Stolen with impunity

Or, A Farewell to Weekends.

We’re on the third day of the mocks. While students may get all anxious about the exams, at least they have something to do to relieve the tedium. Yesterday afternoon I had to force myself to keep my eyes open during the Maths exam or I would’ve shut them and fallen asleep.

There’s a certain grumpiness in the office which has much to do with the cavalier treatment of weekends. As I’ve said before, I’ve long wished we’d just get the official breaks so that we then don’t end up doing seven-day weeks afterwards (or before). On top of that, the InterBac teachers are having one of their Saturdays plundered for some sort of meeting here. In addition, there’s more training in Shanghai in June to which we’ve been invited and which we’re expected to attend even if it’s theoretically optional.

I don’t think the dull weather is helping much, either. We need a decently long spell of blue skies, sunshine, and warm temperatures.

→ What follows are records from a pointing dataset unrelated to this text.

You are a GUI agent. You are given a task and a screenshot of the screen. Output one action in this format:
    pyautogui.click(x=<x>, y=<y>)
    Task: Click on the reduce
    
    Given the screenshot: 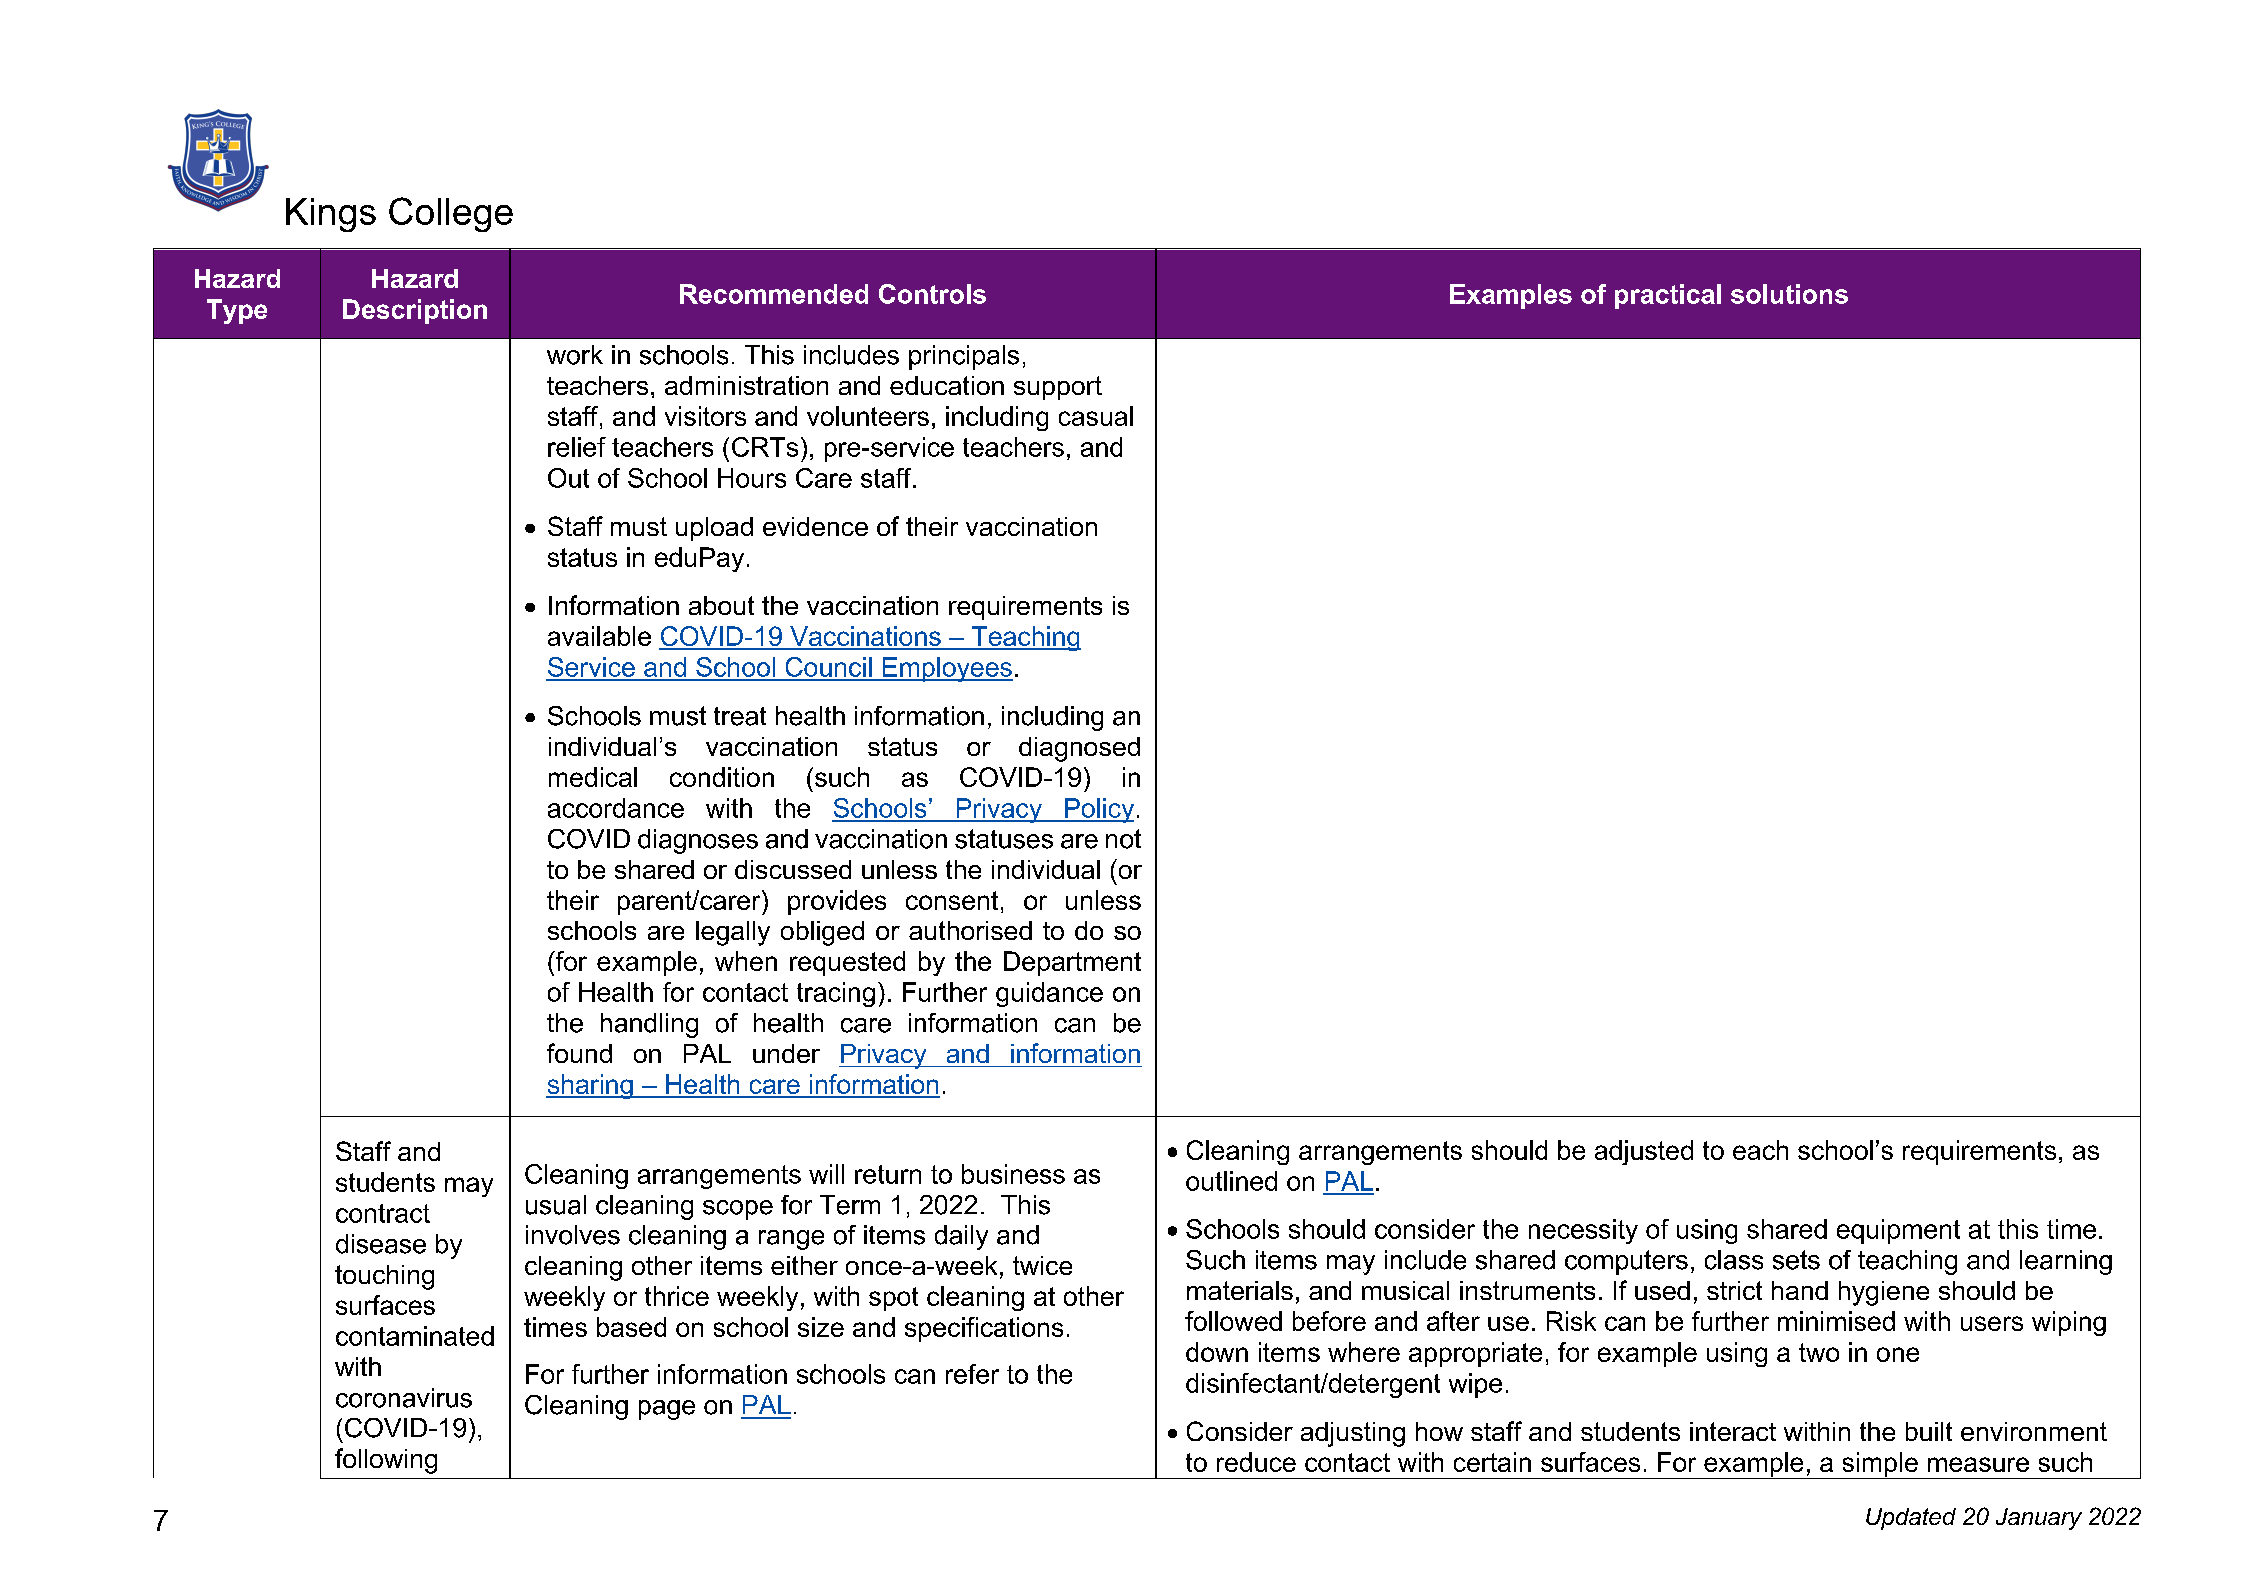 What is the action you would take?
    pyautogui.click(x=1256, y=1462)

I’ve been marking the first set of papers and have been dishing out ridiculous marks again on the basis of some fairly witless drivel. Although this exam didn’t include writing the answers constitute a written passage which requires a certain amount of interpretation. As usual, the longer I mark, the less nice I am about what I see so that something which might’ve passed muster on earlier occasions gets terminated with extreme prejudice. For example, should I be nice about how non-native speakers of English judge a piece of writing (typically, “too long, too many hard words”)? Is that a valid answer to the question in the paper? My answer is that it isn’t because it’s not relevant to the text type.

Anyway, I have to textualise myself off upstairs to see whether I’m babysitting Ass β.